==== Working data ====

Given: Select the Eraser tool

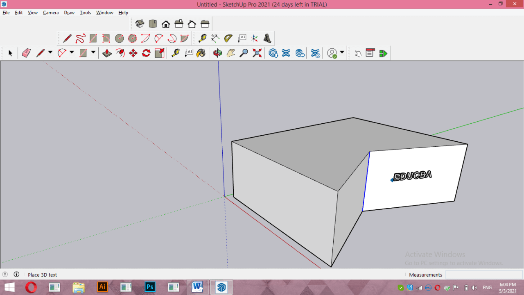Looking at the screenshot, I should tap(26, 53).
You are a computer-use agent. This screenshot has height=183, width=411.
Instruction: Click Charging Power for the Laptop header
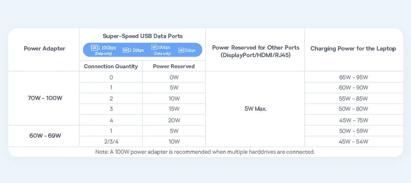click(x=353, y=49)
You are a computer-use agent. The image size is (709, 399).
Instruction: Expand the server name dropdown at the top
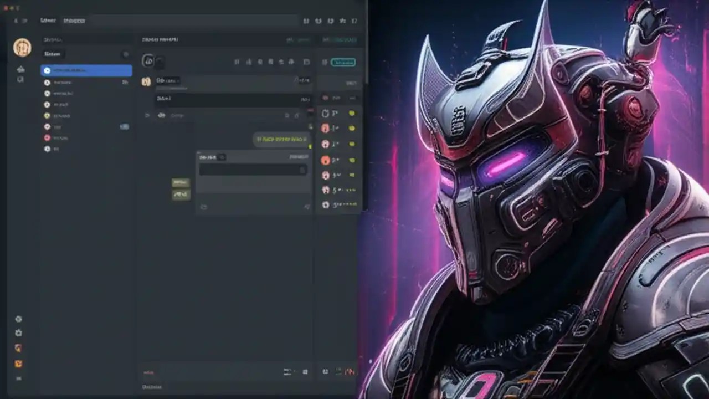(x=53, y=39)
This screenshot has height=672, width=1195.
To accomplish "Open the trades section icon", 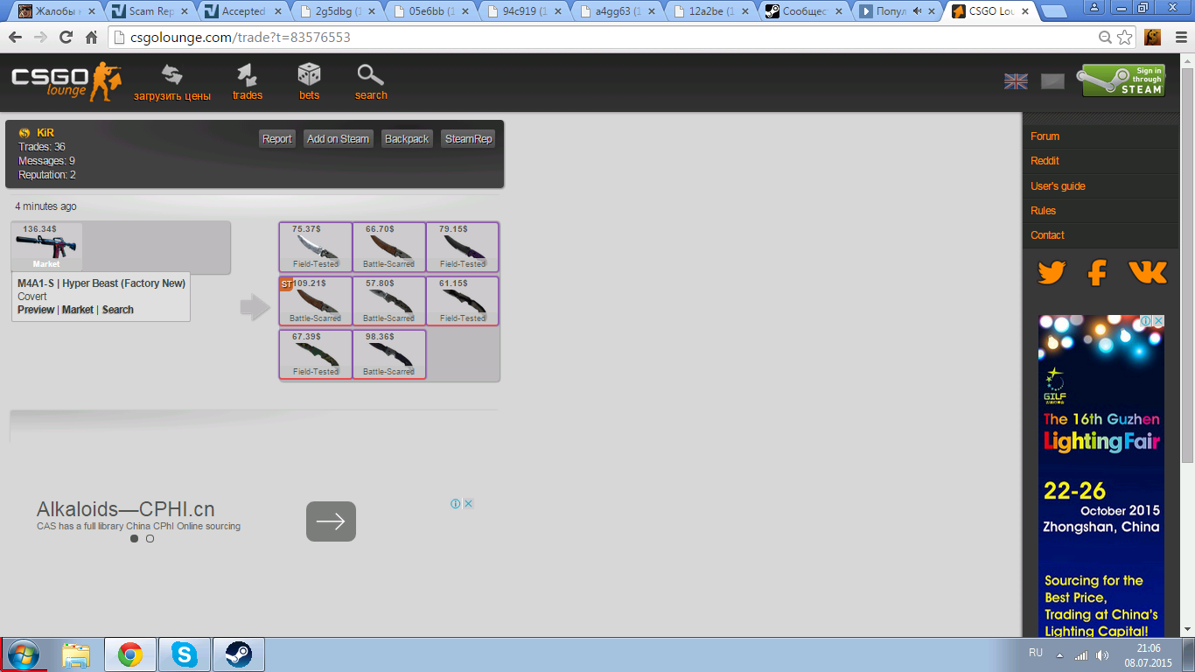I will pos(248,76).
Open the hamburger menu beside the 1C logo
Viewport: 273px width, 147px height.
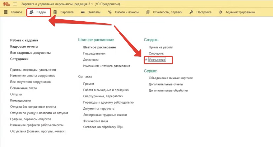coord(15,4)
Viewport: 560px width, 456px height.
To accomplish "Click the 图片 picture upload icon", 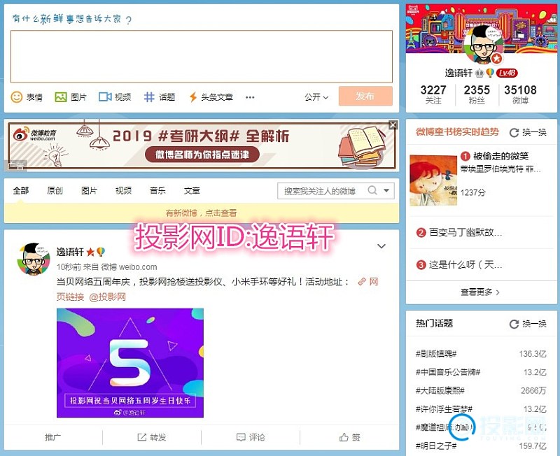I will point(61,97).
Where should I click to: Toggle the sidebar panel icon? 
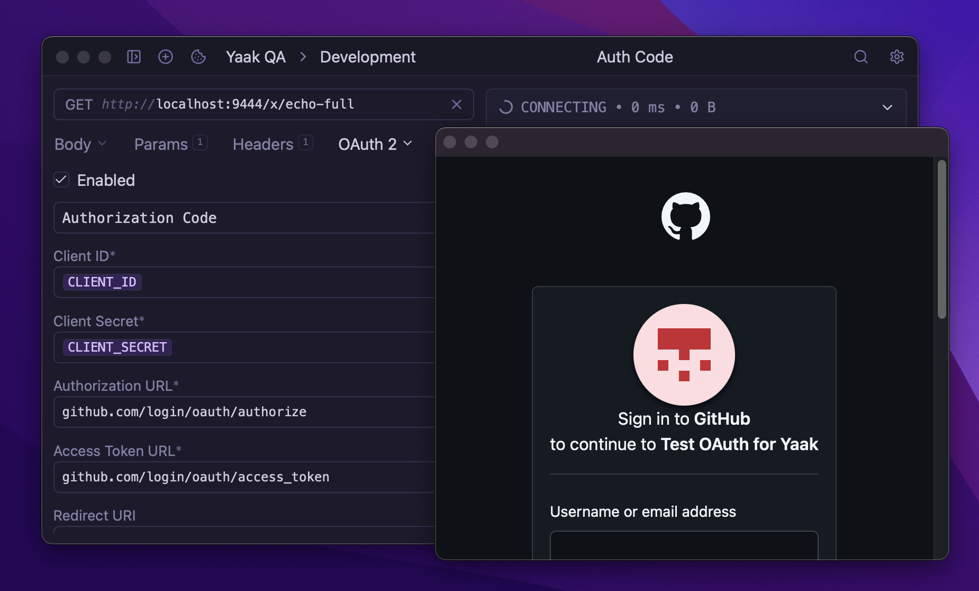tap(134, 57)
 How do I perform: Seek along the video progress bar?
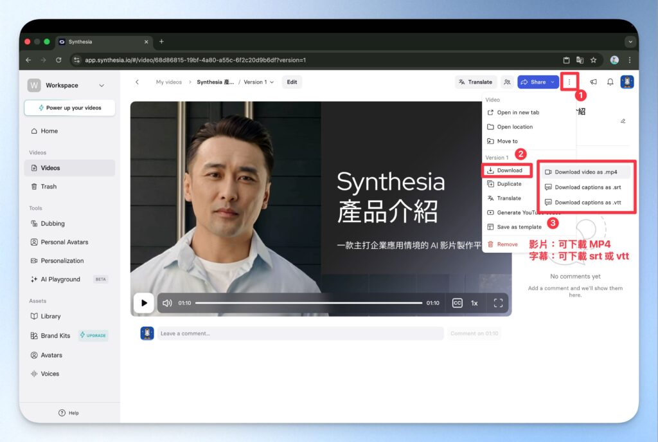(x=308, y=302)

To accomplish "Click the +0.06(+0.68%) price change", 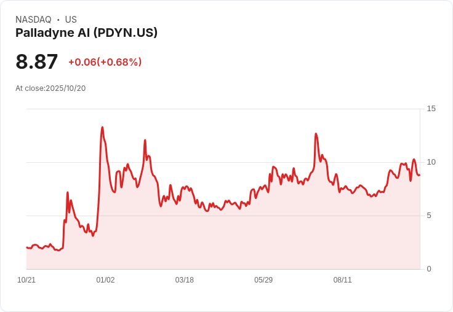I will click(x=105, y=62).
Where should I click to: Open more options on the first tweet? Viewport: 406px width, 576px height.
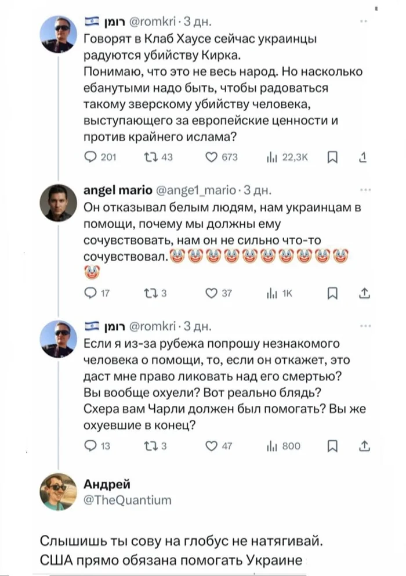364,22
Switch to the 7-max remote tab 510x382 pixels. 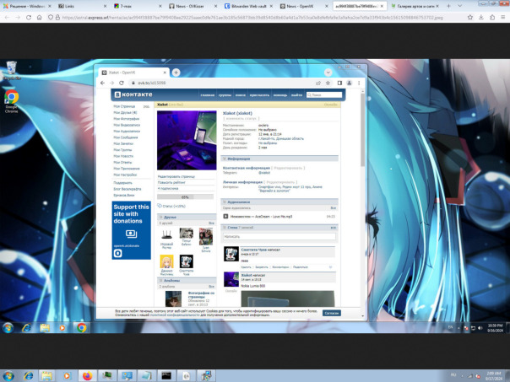click(127, 5)
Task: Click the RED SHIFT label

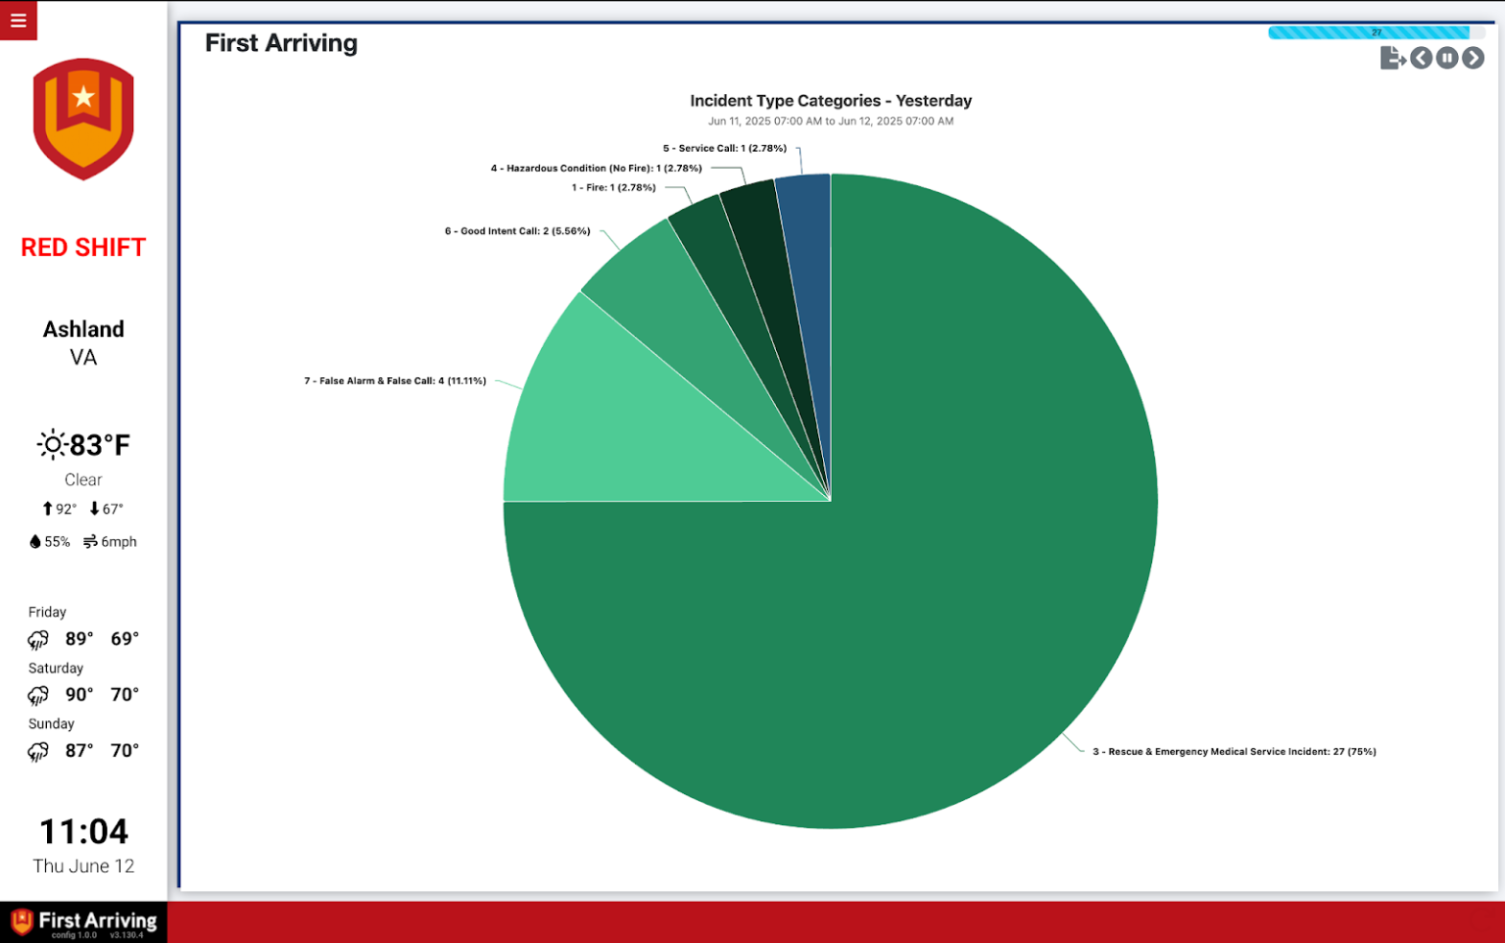Action: (x=82, y=247)
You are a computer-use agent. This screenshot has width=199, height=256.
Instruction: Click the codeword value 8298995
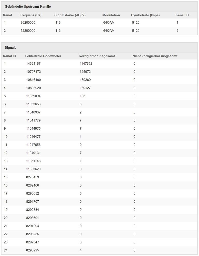click(32, 250)
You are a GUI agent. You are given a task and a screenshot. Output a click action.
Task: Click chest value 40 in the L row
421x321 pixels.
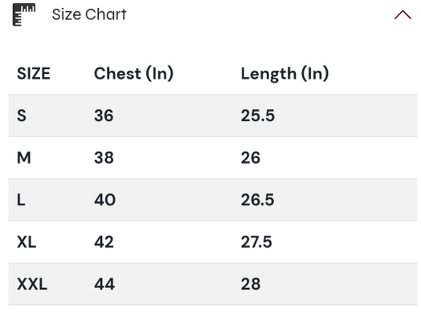[x=104, y=200]
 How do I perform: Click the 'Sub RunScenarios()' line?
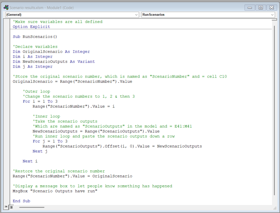[x=35, y=37]
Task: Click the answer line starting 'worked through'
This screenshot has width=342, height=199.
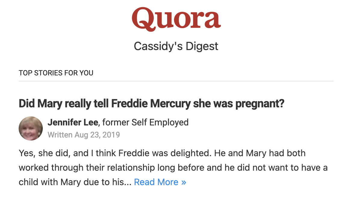Action: pyautogui.click(x=173, y=167)
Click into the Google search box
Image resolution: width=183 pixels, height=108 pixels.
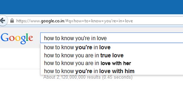pos(112,38)
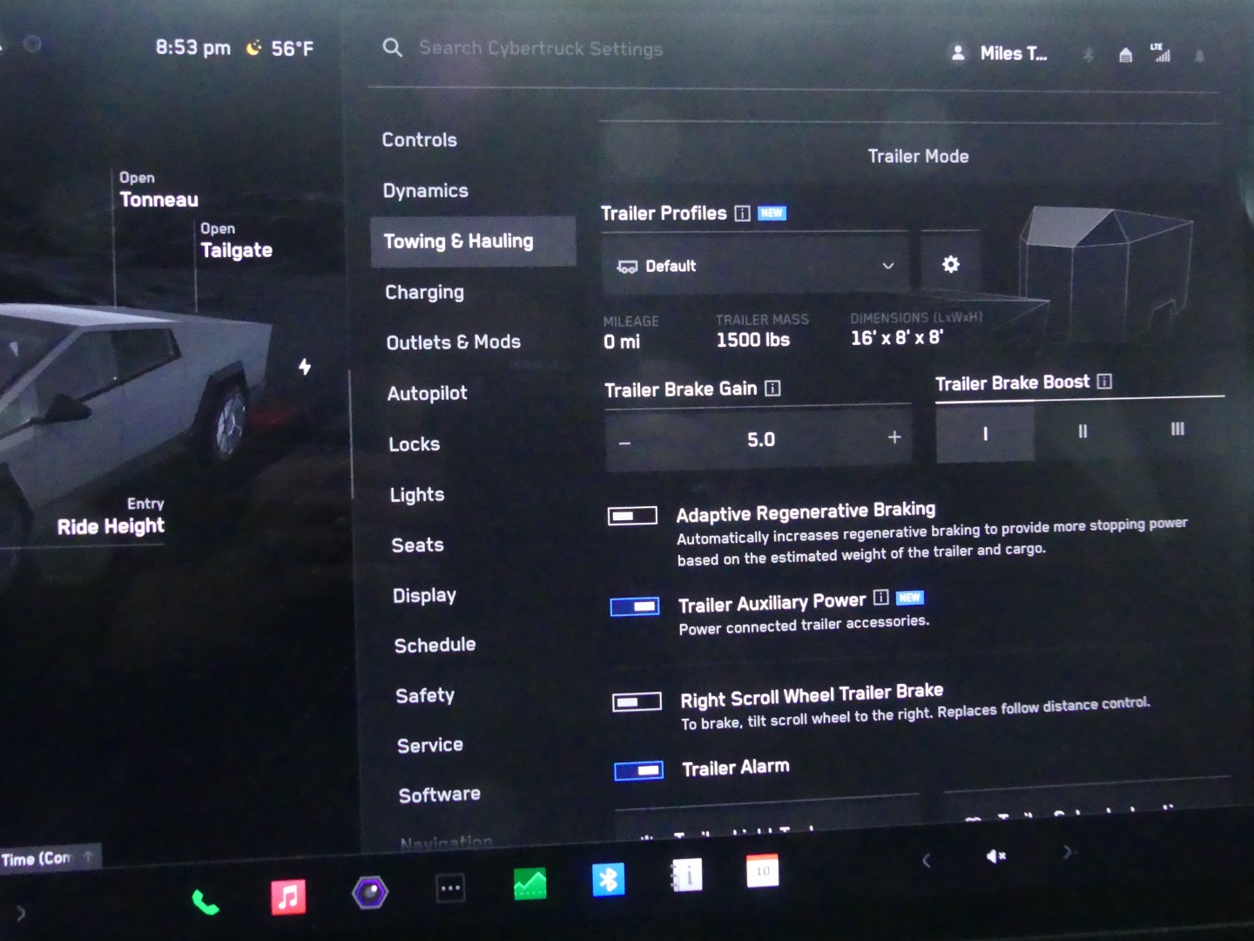This screenshot has width=1254, height=941.
Task: Click the trailer profile settings gear
Action: (950, 264)
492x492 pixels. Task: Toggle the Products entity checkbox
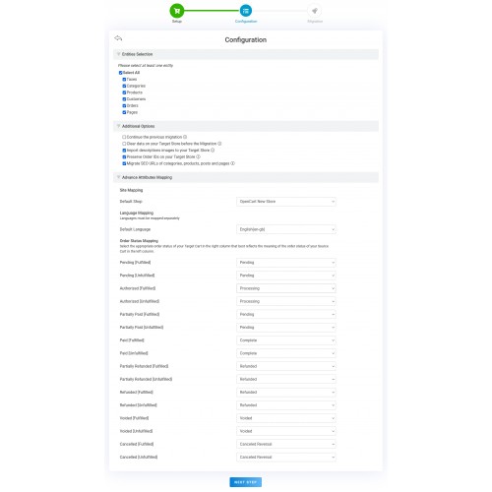[124, 92]
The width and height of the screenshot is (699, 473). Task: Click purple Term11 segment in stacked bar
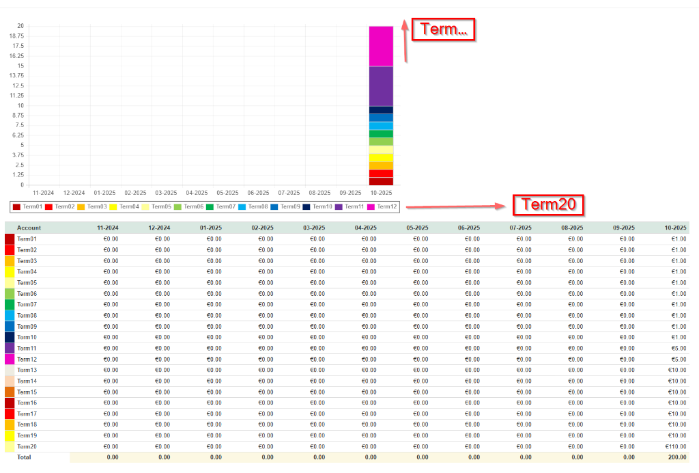(x=381, y=86)
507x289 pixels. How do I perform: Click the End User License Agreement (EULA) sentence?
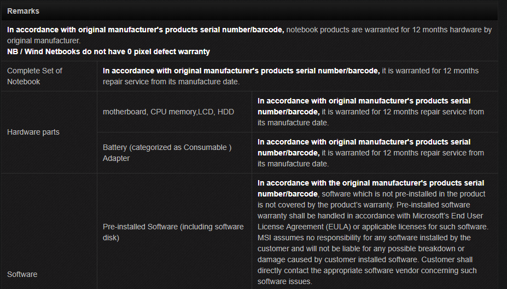[x=373, y=216]
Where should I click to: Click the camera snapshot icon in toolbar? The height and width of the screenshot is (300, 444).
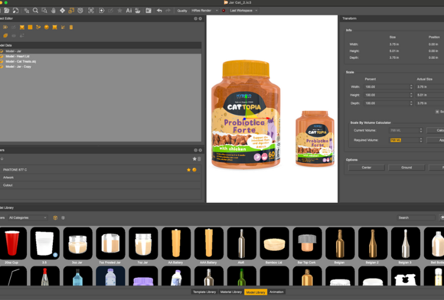click(x=148, y=10)
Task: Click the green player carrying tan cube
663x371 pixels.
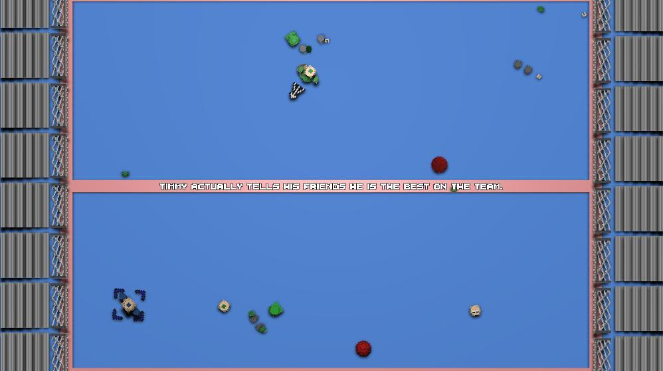Action: [308, 74]
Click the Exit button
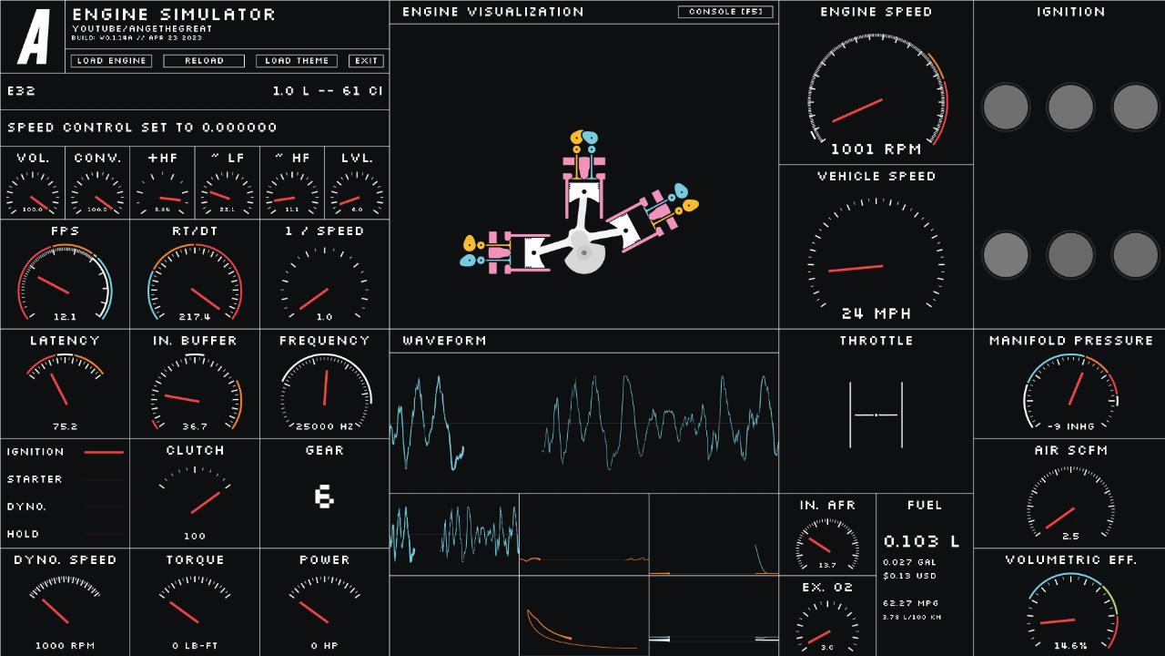Screen dimensions: 1165x656 pyautogui.click(x=366, y=61)
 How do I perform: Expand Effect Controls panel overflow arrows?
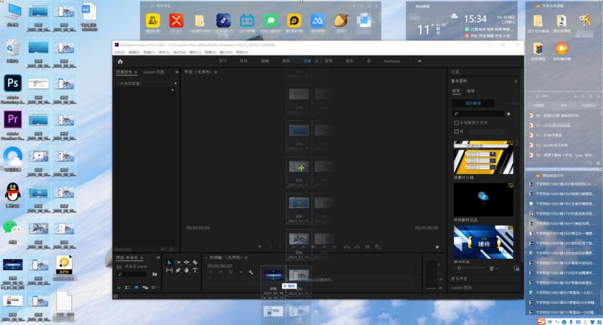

====

• Instructions to follow
Please report every line of the listing that contains the string "agent".

• Answer to this problem
You are a computer-use agent. This screenshot has height=183, width=411.
You are a computer-use agent. The image size is (709, 399).
You are a computer-use agent. This screenshot has width=199, height=256.
You are a GUI agent. You are given a task and a screenshot. Output a click action.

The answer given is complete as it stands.